Even if laparoscopic major liver resections and notably anatomical resections are feasible, as demonstrated in our report, some contraindications persist for the laparoscopic approach to the liver even for a specialized team. As well as contraindications regarding general anesthesia in the laparoscopic approach, some characteristics related to the tumor carry contraindications for this approach. First of all, gallbladder cancer is a traditional limitation of the laparoscopic approach because of the high incidence of port site metastases 23. Whatever the histological type, tumor location which could necessitate vascular resection or biliary reconstruction is currently a classical contraindication of laparoscopic resection.

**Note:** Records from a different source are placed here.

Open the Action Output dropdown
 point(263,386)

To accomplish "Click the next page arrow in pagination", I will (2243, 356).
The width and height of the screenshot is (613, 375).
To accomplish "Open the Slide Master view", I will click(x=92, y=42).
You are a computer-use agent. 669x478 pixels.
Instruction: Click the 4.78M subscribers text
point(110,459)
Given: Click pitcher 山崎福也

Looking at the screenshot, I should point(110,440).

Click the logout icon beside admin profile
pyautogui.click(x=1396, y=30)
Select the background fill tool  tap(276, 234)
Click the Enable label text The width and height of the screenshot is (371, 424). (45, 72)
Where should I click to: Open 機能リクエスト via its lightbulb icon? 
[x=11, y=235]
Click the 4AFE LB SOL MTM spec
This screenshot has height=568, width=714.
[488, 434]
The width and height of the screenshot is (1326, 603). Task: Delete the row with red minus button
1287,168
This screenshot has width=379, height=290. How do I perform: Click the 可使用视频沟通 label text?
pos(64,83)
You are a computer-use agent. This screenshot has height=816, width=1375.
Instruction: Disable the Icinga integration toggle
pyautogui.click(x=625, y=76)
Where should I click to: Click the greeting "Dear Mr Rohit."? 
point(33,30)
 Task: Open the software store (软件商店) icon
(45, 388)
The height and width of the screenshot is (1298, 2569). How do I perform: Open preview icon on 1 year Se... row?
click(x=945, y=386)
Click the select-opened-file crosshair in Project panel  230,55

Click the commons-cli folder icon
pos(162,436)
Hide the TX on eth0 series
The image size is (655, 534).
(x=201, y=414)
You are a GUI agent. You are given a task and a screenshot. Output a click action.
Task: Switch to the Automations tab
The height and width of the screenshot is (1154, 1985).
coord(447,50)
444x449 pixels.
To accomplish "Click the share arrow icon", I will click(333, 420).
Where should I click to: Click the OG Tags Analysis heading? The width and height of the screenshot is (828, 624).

However, in the future, with laparoscopic computer-enhanced surgery that largely facilitates laparoscopic anastomoses, this technology will probably push back these limits 24.
Whatever the skill of the surgeon, one of the principal difficulties of laparoscopic liver resections is mobilization of the liver, notably to perform resection in a deep segment. To overcome this specific difficulty, we always locate our trocar as close as possible to the inferior limit of the liver to facilitate the surgical work in deep segments. However, some tumor locations, notably in segment 8 or close to the subhepatic vein confluence, are almost impossible to remove by a wedge resection or a limited anatomical resection. In this situation, the achievement of a laparoscopic major anatomical resection, like for instance a right hepatectomy, which removes the segment involved, is easier. Hence, one consequence of the development of the liver laparoscopy could be the increase of anatomical resections instead of wedge resections. This will be probably one of the more interesting problems related to the liver laparoscopic approach in future years. However, this problem has not been solved even by laparotomy, notably in colorectal metastases 25,26, although for hepatocellular carcinoma anatomical resections seem more suitable than wedge resections 27.
Conclusion
With a long period of training, which must start with excisional biopsies in superficial segments, a team largely involved in both hepatic surgery and laparoscopy can perform major and/or anatomical laparoscopic liver resections. In fact, these first short-term results seem comparable to those of traditional liver surgery. Hence, this report perhaps paves the way for a new surgical approach to liver malignancy if the long-term results confirm the early results of laparoscopy. Further prospective evaluations are required to assess the results of laparoscopy in the treatment of liver cancer and notably its place in major liver resection.